YOUNGSTERS are working alongside Middlesbrough Football Club (MFC) to learn the importance of healthy lifestyles.

Neighbourhood Management, in Stockton, has joined forces with the club at Riverside Stadium to devise a course for the pupils.

Year four and five pupils from Bowesfield Primary School are the first to try the scheme, attending the club's community centre and stadium once a week for six weeks.

Headteacher Emily Hodgeon said she hoped the experience would boost their self-esteem, as well as be educational.

"Pupils are getting the opportunity to work with some positive role models, to raise their awareness of the importance of healthy lifestyle choices," said Miss Hodgeon.

The project is being organised by MFC in the Community manager Rob Lake.

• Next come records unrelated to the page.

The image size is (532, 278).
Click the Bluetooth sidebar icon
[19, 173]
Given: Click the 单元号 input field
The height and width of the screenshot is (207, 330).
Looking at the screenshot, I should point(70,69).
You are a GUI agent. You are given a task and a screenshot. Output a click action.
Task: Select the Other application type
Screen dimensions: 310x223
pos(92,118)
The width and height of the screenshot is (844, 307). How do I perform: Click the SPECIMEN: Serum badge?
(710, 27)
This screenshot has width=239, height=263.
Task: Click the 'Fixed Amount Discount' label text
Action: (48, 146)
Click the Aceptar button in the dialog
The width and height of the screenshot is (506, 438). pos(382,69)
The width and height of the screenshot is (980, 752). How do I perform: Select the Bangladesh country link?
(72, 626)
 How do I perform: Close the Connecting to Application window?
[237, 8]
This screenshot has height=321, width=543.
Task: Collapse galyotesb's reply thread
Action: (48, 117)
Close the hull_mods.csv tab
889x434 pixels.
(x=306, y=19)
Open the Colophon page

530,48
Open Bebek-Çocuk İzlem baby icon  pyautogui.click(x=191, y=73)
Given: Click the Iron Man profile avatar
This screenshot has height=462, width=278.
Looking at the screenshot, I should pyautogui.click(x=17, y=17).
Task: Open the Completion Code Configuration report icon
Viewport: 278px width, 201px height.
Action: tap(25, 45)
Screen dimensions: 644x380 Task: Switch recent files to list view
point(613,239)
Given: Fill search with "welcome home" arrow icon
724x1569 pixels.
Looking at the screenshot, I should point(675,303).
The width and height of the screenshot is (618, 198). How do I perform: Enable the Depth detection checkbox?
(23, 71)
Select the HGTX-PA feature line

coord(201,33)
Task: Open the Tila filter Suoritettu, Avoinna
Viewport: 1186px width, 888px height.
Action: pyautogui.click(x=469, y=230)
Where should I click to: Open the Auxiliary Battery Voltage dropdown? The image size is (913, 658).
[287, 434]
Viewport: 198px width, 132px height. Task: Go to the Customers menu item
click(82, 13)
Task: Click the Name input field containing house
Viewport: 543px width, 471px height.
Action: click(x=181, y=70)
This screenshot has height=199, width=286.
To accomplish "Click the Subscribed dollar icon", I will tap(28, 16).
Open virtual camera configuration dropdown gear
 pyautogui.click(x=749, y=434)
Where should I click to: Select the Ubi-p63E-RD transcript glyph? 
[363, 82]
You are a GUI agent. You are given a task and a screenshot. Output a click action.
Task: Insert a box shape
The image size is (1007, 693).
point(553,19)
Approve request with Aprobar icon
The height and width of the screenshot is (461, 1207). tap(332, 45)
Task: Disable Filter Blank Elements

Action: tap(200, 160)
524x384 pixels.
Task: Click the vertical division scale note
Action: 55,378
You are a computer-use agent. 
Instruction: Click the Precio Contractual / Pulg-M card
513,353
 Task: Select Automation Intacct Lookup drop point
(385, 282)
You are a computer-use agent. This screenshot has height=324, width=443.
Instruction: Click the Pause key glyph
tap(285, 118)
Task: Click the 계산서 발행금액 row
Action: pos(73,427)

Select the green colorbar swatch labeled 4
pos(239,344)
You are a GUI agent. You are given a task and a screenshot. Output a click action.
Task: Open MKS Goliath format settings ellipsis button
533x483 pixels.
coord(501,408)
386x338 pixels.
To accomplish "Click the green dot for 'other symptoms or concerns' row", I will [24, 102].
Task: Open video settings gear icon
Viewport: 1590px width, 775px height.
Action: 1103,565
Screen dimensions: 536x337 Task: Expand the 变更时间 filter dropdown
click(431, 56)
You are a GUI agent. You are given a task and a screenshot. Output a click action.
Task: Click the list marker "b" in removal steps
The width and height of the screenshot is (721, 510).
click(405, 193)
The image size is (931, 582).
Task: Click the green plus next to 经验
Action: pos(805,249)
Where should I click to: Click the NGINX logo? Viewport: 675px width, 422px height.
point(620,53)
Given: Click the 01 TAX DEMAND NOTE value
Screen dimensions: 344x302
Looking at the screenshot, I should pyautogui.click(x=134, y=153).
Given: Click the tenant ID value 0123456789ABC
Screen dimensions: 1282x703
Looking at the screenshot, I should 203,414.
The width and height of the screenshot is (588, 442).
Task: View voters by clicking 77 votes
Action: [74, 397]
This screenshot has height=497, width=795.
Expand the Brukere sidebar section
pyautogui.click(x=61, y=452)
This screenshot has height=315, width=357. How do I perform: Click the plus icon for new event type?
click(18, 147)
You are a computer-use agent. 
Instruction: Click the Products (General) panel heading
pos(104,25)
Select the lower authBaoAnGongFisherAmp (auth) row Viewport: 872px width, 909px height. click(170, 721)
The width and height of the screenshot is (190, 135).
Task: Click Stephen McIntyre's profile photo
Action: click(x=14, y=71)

He is looking forward to his staff being able to build a closer relationship with the children than is normally possible during the one-day education scheme that the club currently offers to schools.

"In one day, we can deliver a message, but then the children go away, and we have no opportunity to follow it up," said Mr Lake.

"This longer course means we can get to know the children, and they can feel more part of the club and, that way, our messages will be much more concentrated and specific to them."

Children from Mill Lane, Oxbridge Lane and St Cuthbert's RC primary schools are also to take part in the scheme.

If successful, MFC will look for funding to extend it beyond the Parkfield and Mill Lane areas of Stockton.